### TO BE DONE
Reproduce all of the material below word for word, line by line.

### Extracted data entries

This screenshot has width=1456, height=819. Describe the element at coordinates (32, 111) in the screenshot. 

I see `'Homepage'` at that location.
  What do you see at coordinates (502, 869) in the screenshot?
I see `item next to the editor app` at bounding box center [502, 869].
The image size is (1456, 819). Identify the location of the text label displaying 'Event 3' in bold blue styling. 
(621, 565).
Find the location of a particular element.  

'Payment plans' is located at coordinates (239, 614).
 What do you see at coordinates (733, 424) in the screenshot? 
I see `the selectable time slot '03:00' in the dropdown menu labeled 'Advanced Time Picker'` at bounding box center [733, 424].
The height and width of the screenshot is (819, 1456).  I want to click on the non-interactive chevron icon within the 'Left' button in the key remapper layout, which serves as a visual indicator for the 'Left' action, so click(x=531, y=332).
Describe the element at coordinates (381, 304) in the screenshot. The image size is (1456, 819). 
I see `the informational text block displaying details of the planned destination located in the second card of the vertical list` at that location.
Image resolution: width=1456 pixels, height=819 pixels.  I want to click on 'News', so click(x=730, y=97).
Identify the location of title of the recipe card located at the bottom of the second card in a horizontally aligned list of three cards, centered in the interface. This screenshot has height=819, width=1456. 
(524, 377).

### EXERCISE SOLUTION
This screenshot has width=1456, height=819. Describe the element at coordinates (32, 111) in the screenshot. 

I see `'Homepage'` at that location.
  What do you see at coordinates (502, 869) in the screenshot?
I see `item next to the editor app` at bounding box center [502, 869].
The image size is (1456, 819). Identify the location of the text label displaying 'Event 3' in bold blue styling. 
(621, 565).
Find the location of a particular element.  

'Payment plans' is located at coordinates (239, 614).
 What do you see at coordinates (733, 424) in the screenshot? 
I see `the selectable time slot '03:00' in the dropdown menu labeled 'Advanced Time Picker'` at bounding box center [733, 424].
The height and width of the screenshot is (819, 1456).  I want to click on the non-interactive chevron icon within the 'Left' button in the key remapper layout, which serves as a visual indicator for the 'Left' action, so click(x=531, y=332).
Describe the element at coordinates (381, 304) in the screenshot. The image size is (1456, 819). 
I see `the informational text block displaying details of the planned destination located in the second card of the vertical list` at that location.
Image resolution: width=1456 pixels, height=819 pixels.  I want to click on 'News', so click(x=730, y=97).
Identify the location of title of the recipe card located at the bottom of the second card in a horizontally aligned list of three cards, centered in the interface. This screenshot has height=819, width=1456. 
(524, 377).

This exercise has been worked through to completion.